Word for word, print each record, dropping any image it holds.

--- Given records Enclosed Below ---

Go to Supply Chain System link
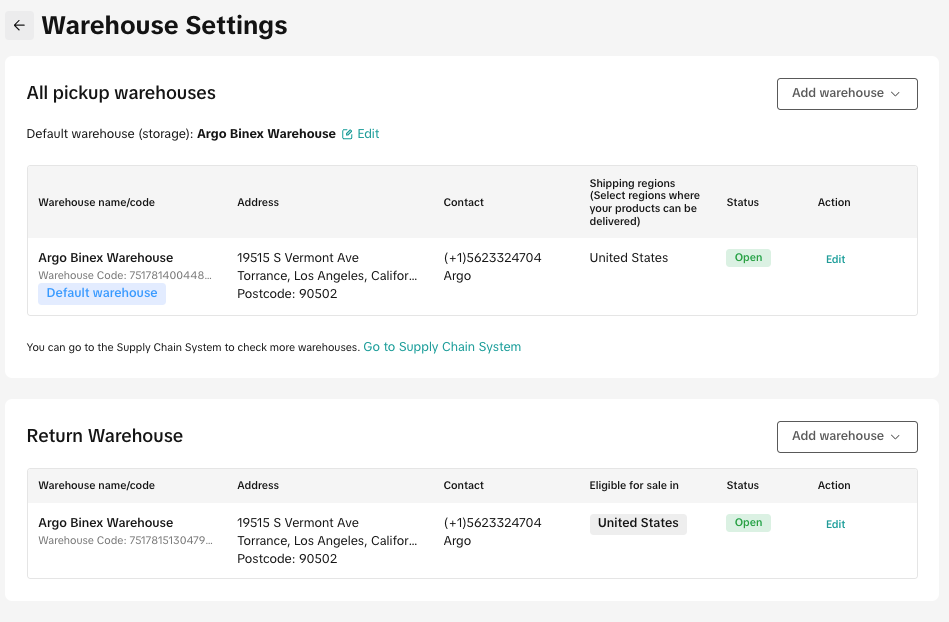The width and height of the screenshot is (949, 622). pyautogui.click(x=442, y=347)
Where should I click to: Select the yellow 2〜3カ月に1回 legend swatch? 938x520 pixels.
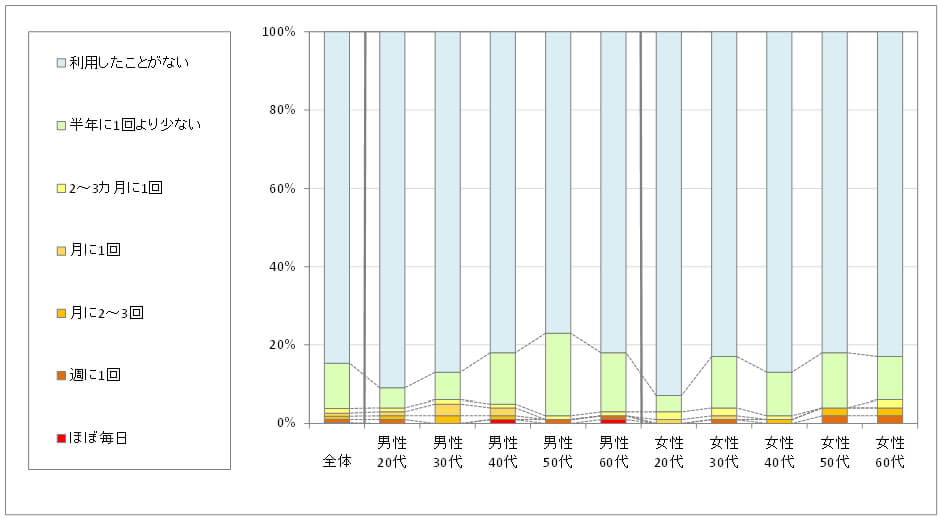click(61, 187)
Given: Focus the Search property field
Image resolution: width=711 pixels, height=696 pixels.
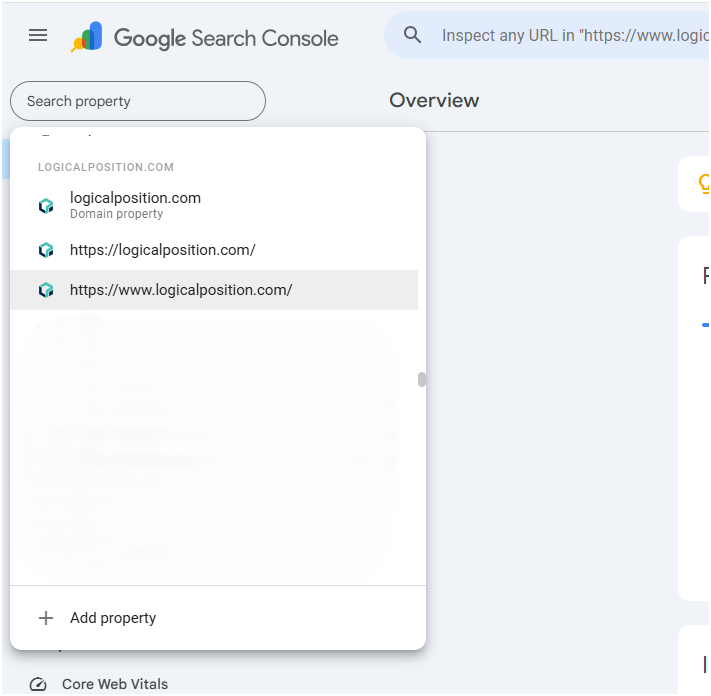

--- End of Enclosed Given records ---

Output:
Go to Supply Chain System link
The width and height of the screenshot is (949, 622). pyautogui.click(x=442, y=347)
Where should I click to: Select the yellow 2〜3カ月に1回 legend swatch? 938x520 pixels.
click(61, 187)
Given: Focus the Search property field
Image resolution: width=711 pixels, height=696 pixels.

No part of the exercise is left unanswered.